VATICAN CITY -- The former papal envoy to the Dominican Republic, who went on trial at the Holy See this summer for alleged sexual abuse of minors, died of a heart attack, according to initial autopsy results, the Vatican said Saturday.

A Vatican statement indicated that laboratory results, expected in coming days, could elaborate on the cause of the sudden death of Jozef Wesolowski, a 67-year-old Pole, Thursday evening at the Vatican.

The Vatican announced the death Friday.

After work performed so far, "and from the initial conclusions based on the macroscopic examination, a natural cause of death, due to a cardiac event, is confirmed," said the Vatican statement.

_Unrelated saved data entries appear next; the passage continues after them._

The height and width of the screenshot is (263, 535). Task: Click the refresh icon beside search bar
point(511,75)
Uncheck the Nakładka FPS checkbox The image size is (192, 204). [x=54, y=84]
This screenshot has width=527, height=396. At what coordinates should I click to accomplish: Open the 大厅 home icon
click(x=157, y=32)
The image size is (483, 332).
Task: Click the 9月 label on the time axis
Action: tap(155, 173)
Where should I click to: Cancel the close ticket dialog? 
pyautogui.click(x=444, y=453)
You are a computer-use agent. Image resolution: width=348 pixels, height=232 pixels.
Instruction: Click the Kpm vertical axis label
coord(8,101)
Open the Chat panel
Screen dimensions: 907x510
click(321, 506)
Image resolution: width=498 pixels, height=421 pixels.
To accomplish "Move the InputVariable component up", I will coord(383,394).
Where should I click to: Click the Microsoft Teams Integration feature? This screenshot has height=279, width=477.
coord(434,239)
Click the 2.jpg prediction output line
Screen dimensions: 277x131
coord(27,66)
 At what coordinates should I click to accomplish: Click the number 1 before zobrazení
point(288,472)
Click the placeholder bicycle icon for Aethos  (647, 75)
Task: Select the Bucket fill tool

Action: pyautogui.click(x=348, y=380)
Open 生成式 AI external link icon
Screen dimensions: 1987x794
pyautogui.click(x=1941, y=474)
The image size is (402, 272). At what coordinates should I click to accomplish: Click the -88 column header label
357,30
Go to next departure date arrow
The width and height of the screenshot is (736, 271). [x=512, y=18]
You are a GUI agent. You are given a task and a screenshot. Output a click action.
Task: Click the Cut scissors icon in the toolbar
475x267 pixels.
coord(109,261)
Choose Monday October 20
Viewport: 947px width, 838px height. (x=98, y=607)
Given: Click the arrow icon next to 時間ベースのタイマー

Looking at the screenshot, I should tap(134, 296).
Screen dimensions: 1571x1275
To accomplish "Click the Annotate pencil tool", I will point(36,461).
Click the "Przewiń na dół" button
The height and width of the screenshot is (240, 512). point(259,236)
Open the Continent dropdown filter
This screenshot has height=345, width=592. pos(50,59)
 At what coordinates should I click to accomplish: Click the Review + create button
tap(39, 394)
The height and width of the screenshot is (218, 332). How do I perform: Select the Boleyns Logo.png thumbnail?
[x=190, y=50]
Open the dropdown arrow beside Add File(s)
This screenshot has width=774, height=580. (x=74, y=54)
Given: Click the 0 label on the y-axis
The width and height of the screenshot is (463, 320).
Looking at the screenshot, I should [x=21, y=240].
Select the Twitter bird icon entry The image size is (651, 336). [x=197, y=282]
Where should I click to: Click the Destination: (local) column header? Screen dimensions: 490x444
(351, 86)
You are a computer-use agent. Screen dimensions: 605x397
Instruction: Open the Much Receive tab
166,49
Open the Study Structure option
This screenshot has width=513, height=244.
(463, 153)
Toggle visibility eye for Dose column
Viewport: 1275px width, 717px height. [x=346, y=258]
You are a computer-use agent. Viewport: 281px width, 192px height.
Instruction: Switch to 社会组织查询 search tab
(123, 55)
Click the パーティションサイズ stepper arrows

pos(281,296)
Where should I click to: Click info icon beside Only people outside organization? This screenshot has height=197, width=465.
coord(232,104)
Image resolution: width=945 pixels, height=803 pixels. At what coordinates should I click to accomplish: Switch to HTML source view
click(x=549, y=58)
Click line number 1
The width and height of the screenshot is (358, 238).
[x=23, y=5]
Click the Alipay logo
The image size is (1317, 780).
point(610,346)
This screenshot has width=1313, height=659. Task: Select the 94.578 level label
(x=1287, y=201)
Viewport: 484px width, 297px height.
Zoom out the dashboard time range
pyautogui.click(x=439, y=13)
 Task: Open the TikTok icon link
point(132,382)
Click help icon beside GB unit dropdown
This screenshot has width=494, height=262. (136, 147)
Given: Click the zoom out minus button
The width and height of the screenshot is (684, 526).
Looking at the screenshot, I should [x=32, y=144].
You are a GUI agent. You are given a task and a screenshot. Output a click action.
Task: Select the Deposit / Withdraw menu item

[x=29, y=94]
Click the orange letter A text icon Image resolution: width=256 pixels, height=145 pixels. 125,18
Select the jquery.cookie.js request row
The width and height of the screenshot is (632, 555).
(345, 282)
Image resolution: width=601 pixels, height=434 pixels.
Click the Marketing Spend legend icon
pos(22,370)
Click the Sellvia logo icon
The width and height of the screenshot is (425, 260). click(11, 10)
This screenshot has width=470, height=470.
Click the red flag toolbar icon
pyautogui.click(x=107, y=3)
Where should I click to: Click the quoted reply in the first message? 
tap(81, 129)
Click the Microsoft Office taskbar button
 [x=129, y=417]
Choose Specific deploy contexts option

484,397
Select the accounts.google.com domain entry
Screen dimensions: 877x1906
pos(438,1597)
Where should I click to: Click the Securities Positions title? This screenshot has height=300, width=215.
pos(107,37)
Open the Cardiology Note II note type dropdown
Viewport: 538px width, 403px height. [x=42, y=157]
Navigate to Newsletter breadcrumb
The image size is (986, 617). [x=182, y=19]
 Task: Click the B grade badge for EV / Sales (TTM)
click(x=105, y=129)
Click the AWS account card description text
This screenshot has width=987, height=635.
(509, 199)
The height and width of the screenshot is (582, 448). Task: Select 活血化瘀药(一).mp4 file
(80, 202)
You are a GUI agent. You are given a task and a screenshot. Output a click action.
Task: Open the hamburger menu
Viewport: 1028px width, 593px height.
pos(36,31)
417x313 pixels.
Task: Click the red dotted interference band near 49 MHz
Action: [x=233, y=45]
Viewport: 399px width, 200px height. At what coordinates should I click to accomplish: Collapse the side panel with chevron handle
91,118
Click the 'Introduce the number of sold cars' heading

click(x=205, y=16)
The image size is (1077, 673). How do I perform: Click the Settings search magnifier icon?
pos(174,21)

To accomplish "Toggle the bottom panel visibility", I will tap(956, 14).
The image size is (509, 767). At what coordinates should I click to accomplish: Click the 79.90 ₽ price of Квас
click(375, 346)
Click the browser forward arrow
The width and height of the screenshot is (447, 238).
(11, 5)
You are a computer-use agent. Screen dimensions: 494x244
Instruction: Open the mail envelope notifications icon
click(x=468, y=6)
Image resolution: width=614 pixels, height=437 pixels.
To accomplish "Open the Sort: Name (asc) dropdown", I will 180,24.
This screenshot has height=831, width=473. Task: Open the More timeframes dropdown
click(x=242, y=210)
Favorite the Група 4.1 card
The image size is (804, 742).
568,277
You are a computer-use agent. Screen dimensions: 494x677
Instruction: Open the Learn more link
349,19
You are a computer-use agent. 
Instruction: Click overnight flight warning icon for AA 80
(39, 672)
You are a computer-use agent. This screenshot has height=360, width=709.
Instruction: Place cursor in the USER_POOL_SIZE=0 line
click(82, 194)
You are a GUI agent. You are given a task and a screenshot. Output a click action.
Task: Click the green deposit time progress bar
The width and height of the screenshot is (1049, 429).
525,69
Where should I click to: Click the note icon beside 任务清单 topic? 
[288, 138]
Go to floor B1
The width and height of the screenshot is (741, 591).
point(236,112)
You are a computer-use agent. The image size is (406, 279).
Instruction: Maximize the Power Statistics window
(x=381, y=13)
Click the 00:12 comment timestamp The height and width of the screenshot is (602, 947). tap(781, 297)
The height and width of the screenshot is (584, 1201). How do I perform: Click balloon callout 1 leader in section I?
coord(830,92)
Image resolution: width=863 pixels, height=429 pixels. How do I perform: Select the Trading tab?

The Vatican prosecutor's office appointed a panel of three experts co-ordinated by a forensic medicine professor at Rome's Tor Vergata University to determine the cause of death.

A Vatican trial against Wesolowski was an opportunity for Pope Francis to show he's carrying out pledges to punish high-ranking churchmen accused of sexually abusing minors or covering up abuse.

Wesolowski never set foot in the tiny courtroom for the trial, held in the same building where he was residing. On the eve of the trial's opening, Wesolowski was hospitalized in intensive care in a Rome hospital. Citing privacy concerns, the Vatican would only say he was hospitalized for "sudden illness."

But before the trial was adjourned indefinitely for Wesolowski's illness, the court clerk's reading aloud of the charges gave a vivid idea of the case's gravity and sordidness.

Prosecutors alleged that Wesolowski "corrupted, through lewd acts, adolescents presumed to be between 13 and 16 years old, in order to carry out on them, and in their presence, sexual acts" and that at least once, the sexual abuse happened in a public place.